Cultural Insights: I’m Sick, What Do I Do?

A simple thing.  My daughter is sick.  She of course should stay home until she is better.  Or should she?

It’s a dilemma that we have, in part because our lives cross two significantly different cultures:  Sweden and the United States.

It used to be an easy question for me.  I grew up in the United States, a country that awards students for perfect attendance at school and at the extreme, fires people for being sick.  With that type of reward and incentivising, one can guess the answer what to do.

Suck it up and deal.

Go to school.  Go to work.  Take the best over-the-counter (OTC) medicine you can find, even if it’s questionable what it’s doing to you (and should you be operating machinery or an automobile while on it).  

No one ever gets anywhere in life by lying in bed sick.  Get up, get out there, earn your keep.

With no thought what-so-ever about transmission and others.  It might seem cold and callous.  It definitely did to one of my team members in Sweden who called me out on it once.

I was at work, probably with a fever suppressed by Day-Quil, despite feeling awful.  Because I was important.  I was needed.  And damn it, I wasn’t going to let a little cold hold me down.

I was sucking it up and dealing, commending myself on being stronger than the latest flu strain, when one of my team members came into my office.

  • You look like hell (the meaning, if not the exact wording).  Why are you here? 
  • Important stuff to do, due tomorrow.  Besides, I’m tougher than this.
  • Yeah, but what about us?
  • What do you mean, us?
  • Our team, all of us.  Our kids, our spouse, everyone who will now be sick because you came to work sick.

Hmmm.   I felt like a total jerk.  How could I be so thoughtless?  So inconsiderate of my team, their families, the entire society of people I had possibly contaminated.

It definitely had not occurred to me that morning when I got up, despite a strong force pulling me to stay in bed.  I was raised to overcome sickness, not just in my family, but in the society I grew up in.  Although I never made it, I knew that perfect attendance was important.  It was valued.  It was necessary.  It was a measure of one’s grit, perseverance, and toughness.


But not everywhere.

After having lived most of the last twenty years in Sweden, I’ve learned now to stay home when I have something I could spread to someone else.  Even if I could mask the symptoms by spiriting Day-Quil over in my suitcase, I wasn’t eliminating the sickness that could spread to others (and nothing spreads sickness like Swedish kids in daycare).  

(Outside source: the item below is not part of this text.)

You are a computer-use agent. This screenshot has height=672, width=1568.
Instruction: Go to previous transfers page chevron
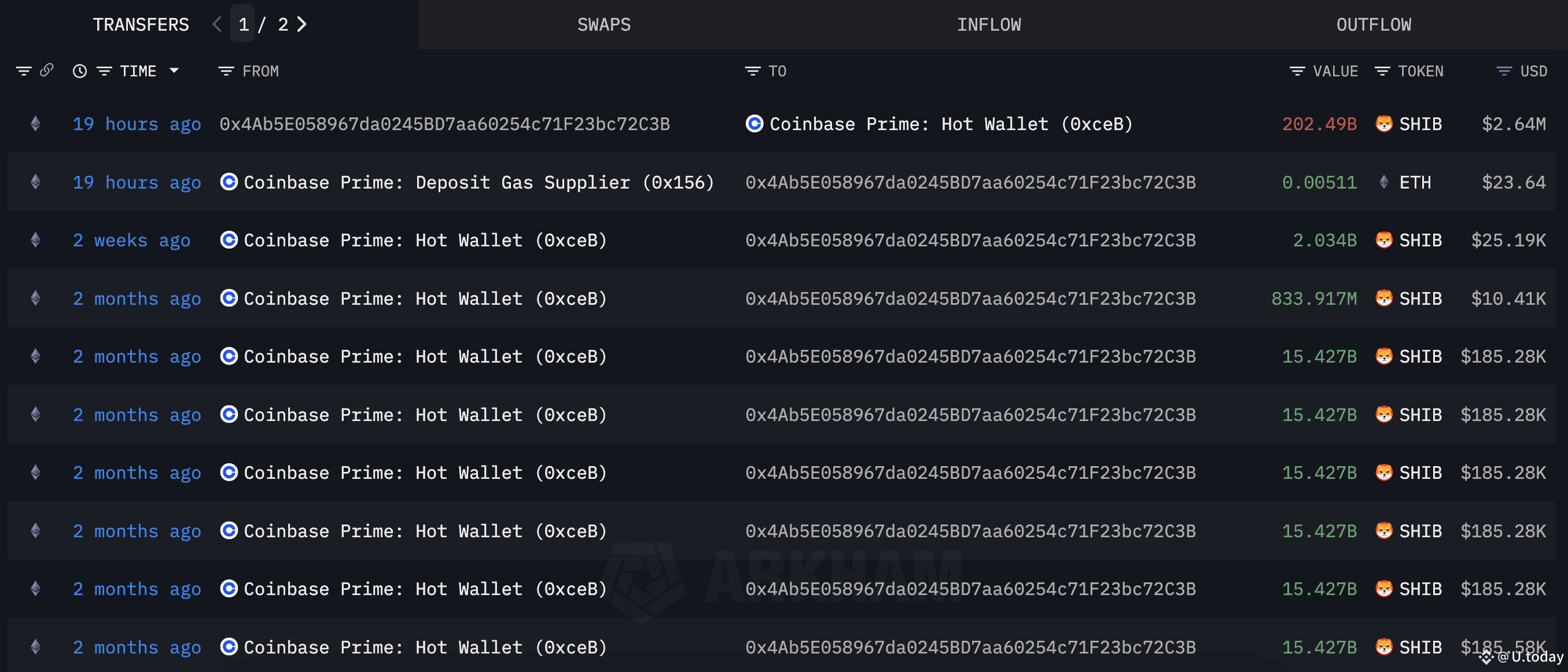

And more than that, if my daughter was sick, I was protected by VAB – vård av barn, a permission for parents of young children to miss work when their child needs to miss school.  With pay.  But especially never having to worry about being fired or disciplined.  VAB was important, noble, sacred as a reason to miss work.

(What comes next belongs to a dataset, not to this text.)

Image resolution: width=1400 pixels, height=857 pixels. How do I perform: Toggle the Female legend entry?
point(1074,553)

But now that we are back in the US, even temporarily, we are a bit in a quandary what to do when sick.  And it was also a recent chance for a lecture in cultural differences at our dinner table, where my daughter was expressing frustration with a classmate who came to school sick (and thus made my daughter sick).

  • How can she be so thoughtless?  So inconsiderate?  Didn’t she think about making the rest of us sick?
  • No, she didn’t.
  • What?
  • Well, it might seem completely apparent to you, a child who was raised in Swedish schools and society that when one is sick, one stays home to avoid spreading it to others.  But did you know when Mommy was little (or even, not so long ago), I would go to work or school sick.  
  • Mommy, that’s awful.  How could you do that?
  • Well, if we look at Hofstede’s scales for culture, the US is a very individualistic society, as well as rather masculine (or tough).  So, in the US, you are rewarded for being tough, for not letting your sickness hold you back or down, and you think about yourself, not others.  In fact, they even give rewards to kids for not missing a day of school.  Sweden is, however, more of a collective society (relative to the US), meaning you think of other people and the society as a whole.  Plus, it is more feminine (caring for others, cooperative) which means it’s ok and good to say one needs to rest and get better, and not risk spreading to others.  So, Mommy wasn’t doing it to be evil, I just didn’t think about it until I learned the Swedish perspective.
  • Oh, so my classmate didn’t mean to make me and others sick.  
  • No, she probably didn’t think about it at all.  Because she hasn’t learned to.  Plus, she might not have been able to stay home, because then her parent could be fired for not coming to work.  That would be really bad, right?
  • Yeah, it’s not the same.
  • No, honey, it’s not.

So, if you move to another country and live somewhere for a while, you might consider how you act, and also how you judge others who don’t act as you do.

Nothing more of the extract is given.